Many in the cryptocurrency space are young and bold and ready to ejaculate their tokenized ideas onto the “new paradigm.” That’s fine, of course, as most will fail so hard they’ll go unnoticed. But some won’t, and already have succeeded past the point of, “no one gets hurt.” I speak little ill-will toward the “successfully decentralized” coins like Bitcoin, Bitcoin Cash, and (I guess?) Ethereum, but instead, I speak of the thousands of ICOs, IEOs, exchanges, and stablecoins that have accumulated since the previous bull market.
The GFY Economy
Bitcoiners generally live and die by two turns of phrase:
“Don’t trust, verify.”
“Not your keys, not your coins.”
These are simplistic concepts and boil down the coiner philosophy correctly — but there are some underlying facts that lay in the undisclosed details. Bitcoin relies entirely on its speculative value. If it were to acquire that value from P2P transactions without a third-party, it would need to be used regularly and often by many people for payments and transactions for goods and services. Needless to say, this is not the case.
In the absence of a reliable, large market to ascertain the notional value of the underlying asset, by necessity one ends up relying on third parties to conduct price discovery. As of today (and the immediate future), that price discovery is primarily conducted on exchanges and options trading platforms for Bitcoin and other cryptocurrencies, which instantly introduces counter-party risk.
If one is repeatedly advised not to store one's coins on an exchange, but has nowhere to spend one's coins, and also hopes the speculative value of one's asset will increase, what exactly is one to do?
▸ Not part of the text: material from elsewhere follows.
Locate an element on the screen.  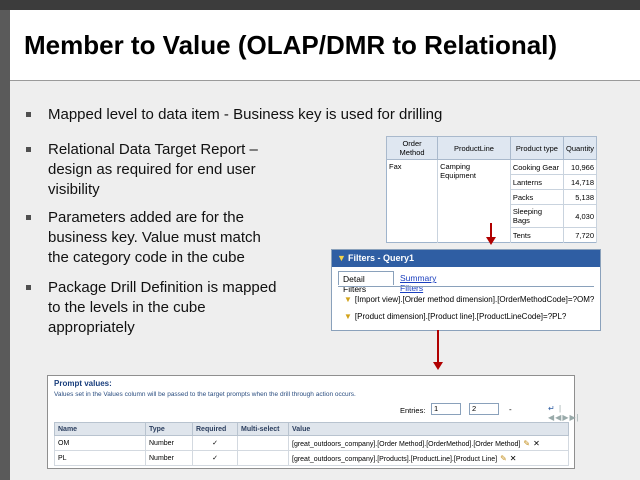
entries-label: Entries: is located at coordinates (413, 410).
What we end up doing is working within the framework currently provided — and that framework is buying and selling through trusted third parties. Few of these exchanges, ICOs, IEOs, and stablecoins actually abide by any sort of real attestations or auditing, few conduct themselves transparently, and only a handful go out of the way to absolve themselves from possible future regulatory capture.
Of course, it’s easy to throw caution to the wind and trudge on with the mindset, “If we’re all breaking the law, then the law can’t stop anyone.” However, not only is this inaccurate, but it also fails to hold private entities accountable to their customers and fails to prove that these entities are above board with their actions toward the community at-large.
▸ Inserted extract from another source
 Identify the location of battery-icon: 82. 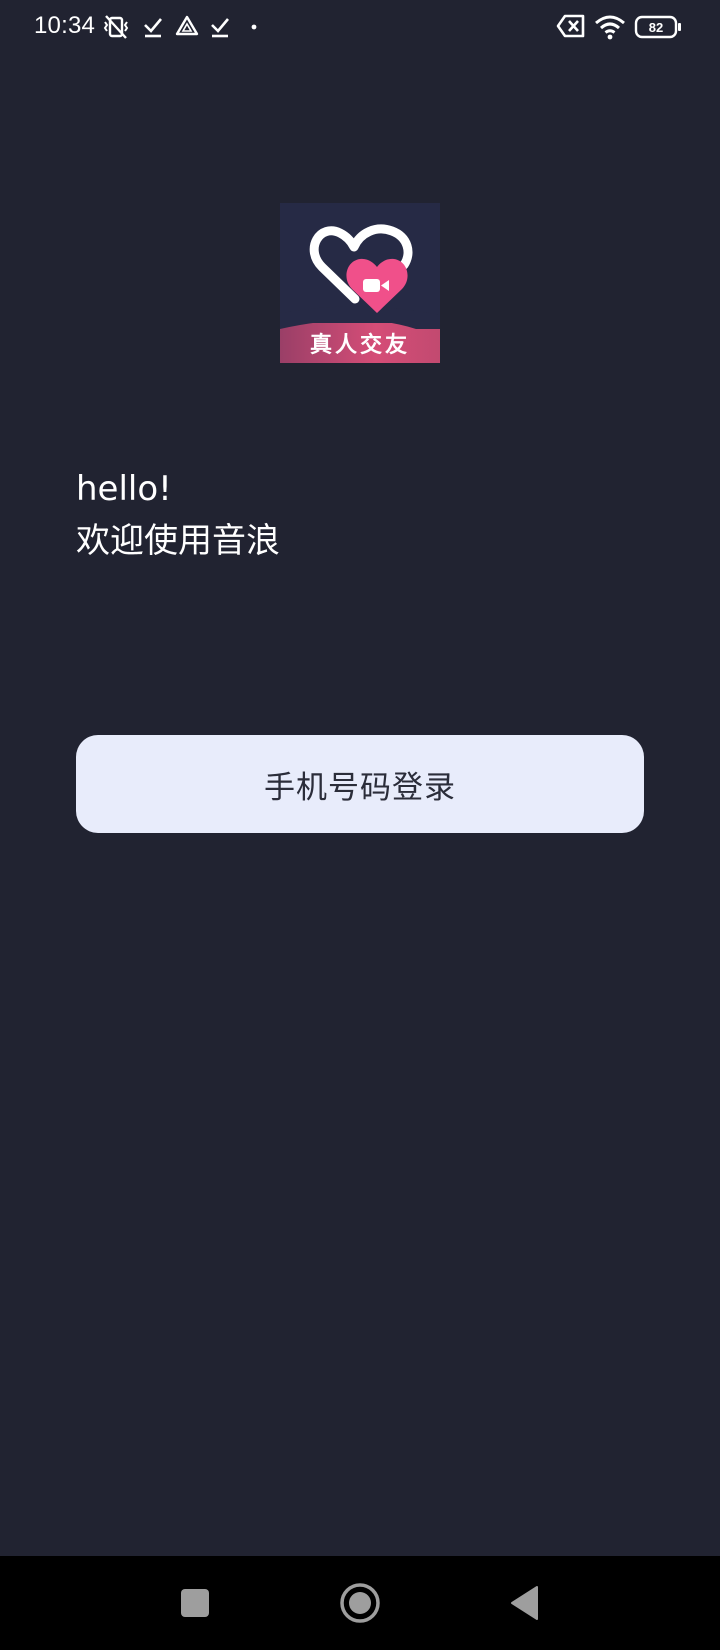
(658, 27).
Yeah, right. The fact of the matter is there are a handful of actors controlling almost all of the volume for Bitcoin and other cryptocurrencies: BitMex, Bitfinex, Binance, and to a lesser degree, Coinbase, and one token that’s traded against almost all cryptocurrencies, shifting money from Bitcoin and Bitcoin forks to shitcoins and back again — Tether.
None of the entities named above provide any real insight into their operations. For instance, after being hacked in 2016, Bitfinex promised a security and financial audit. Neither came to fruition.
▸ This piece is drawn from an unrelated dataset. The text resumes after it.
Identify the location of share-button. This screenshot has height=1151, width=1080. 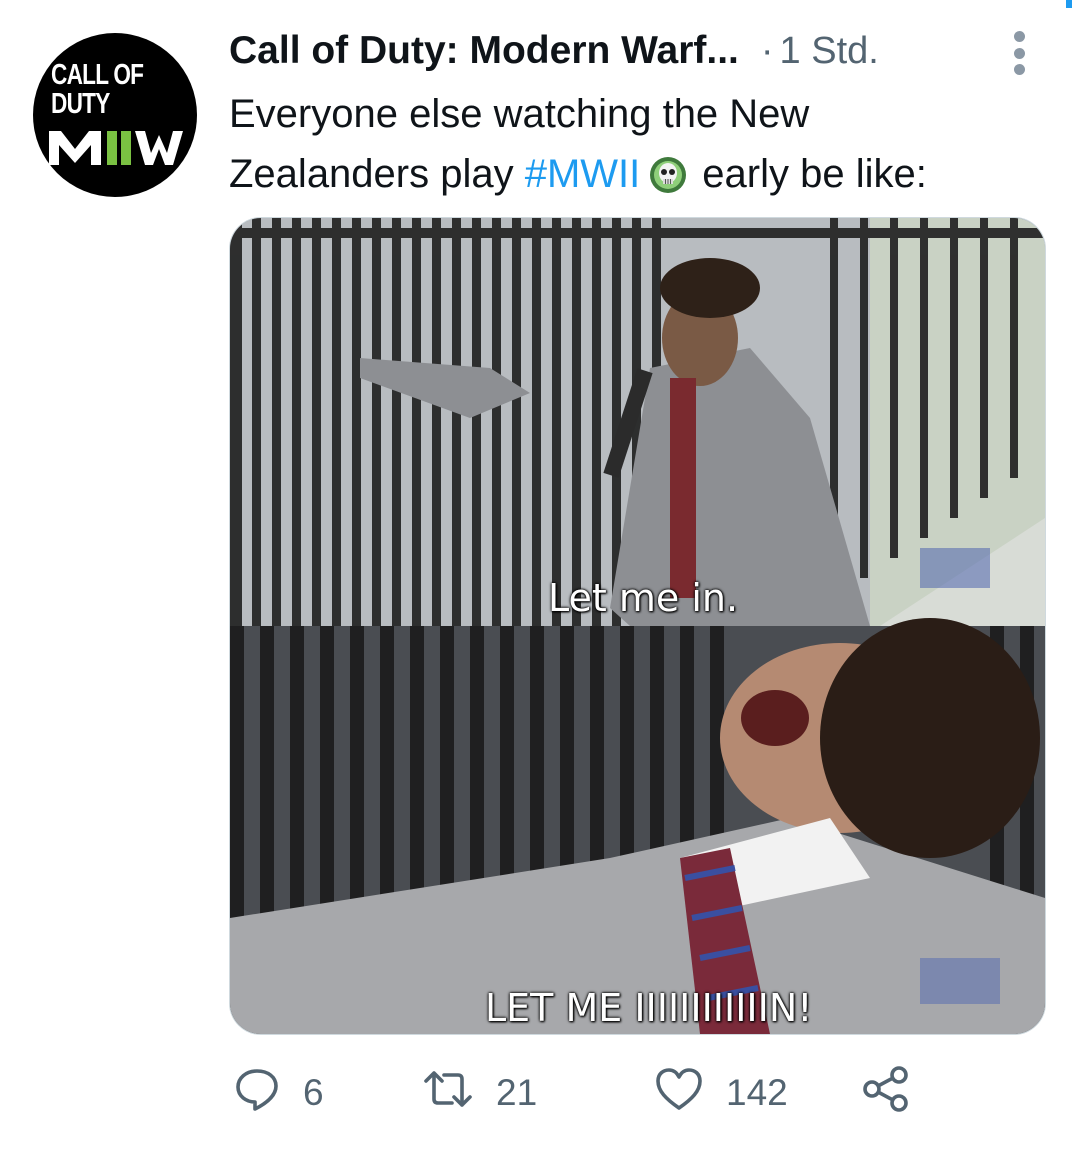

BitMex resides in the most expensive building in Hong Kong, is incorporated in Seychelles, and regularly collapses when inundated with orders. Do they trade against customers? Is there wash trading? ¯\_(ツ)_/¯
Even if I wanted to, there’d be no way to name all the red flags from all the exchanges and coins out there — recent ones include the Bitfinex LEO IEO, which claimed a billion in sales with zero proof, Tether, which consistently promised an audit/attestation, then reneged, and Coinbase, which seems prone to insider trading every time it considers listing a coin.
A New Problem Is The Same Old Problem
Now, the peer-to-peer, unstoppable, decentralized, whatever you call it realm, goes completely unchecked and is utterly unbalanced. The best way to see if your biggest players are truthful or dishonest? Bring in a “trusted, objective” third-party to look at the books and determine if everything is acceptable.
“But, Cas!” I hear the coiners cry, “I specifically got into this space to avoid trusting third parties and fourth parties!”
My response is a hearty, “l-o-l.”
It’s time for coiners to get on board with demanding transparency from those who control the volumes and the majority of coins, and this will require the expertise of accounting, cryptographic, and financial professionals and an open, honest dialogue with customers.
There’s a reason that many write-off the importance of audits and attestations: Enron’s downfall was aided by the terrible, delusional accounting practices of Arthur Andersen — one of the supposed “Big Eight” auditing firms at the time. With the collapse of Enron came to the collapse of Arthur Andersen, as well, and the Big Eight have been whittled down to the “Big Four.”
The Big Four have the incentive to lie for their clients — their clients being the largest corporations in the world — because they want to retain them and their large paychecks. I have previously discussed accounting and its flaws in my piece on WorldCom, which you can read here. The underlying recommendation from Cynthia Cooper appeared to be that internal auditors should have more independence from their respective corporations. In addition to these measures, regulators are currently looking into breaking up the oligopoly that is the Big Four, perhaps in the hope that it will bring more clarity and competition to the accounting world. But don’t hold your breath.
In conclusion, I am not one to rely on figures from auditors — they’re human and prone to mistakes and lying like the rest of us. But I do believe that having an objective observer examine books and report the results to the public is a step up from what the cryptocurrency space currently finds acceptable. I would love verifiable evidence that Bitfinex didn’t hack itself, that Tethers have always been 1–1 backed, and that Coinbase didn’t frontrun customers… it’s just that no one else seems to care.
I can assure you, though, regulators do care.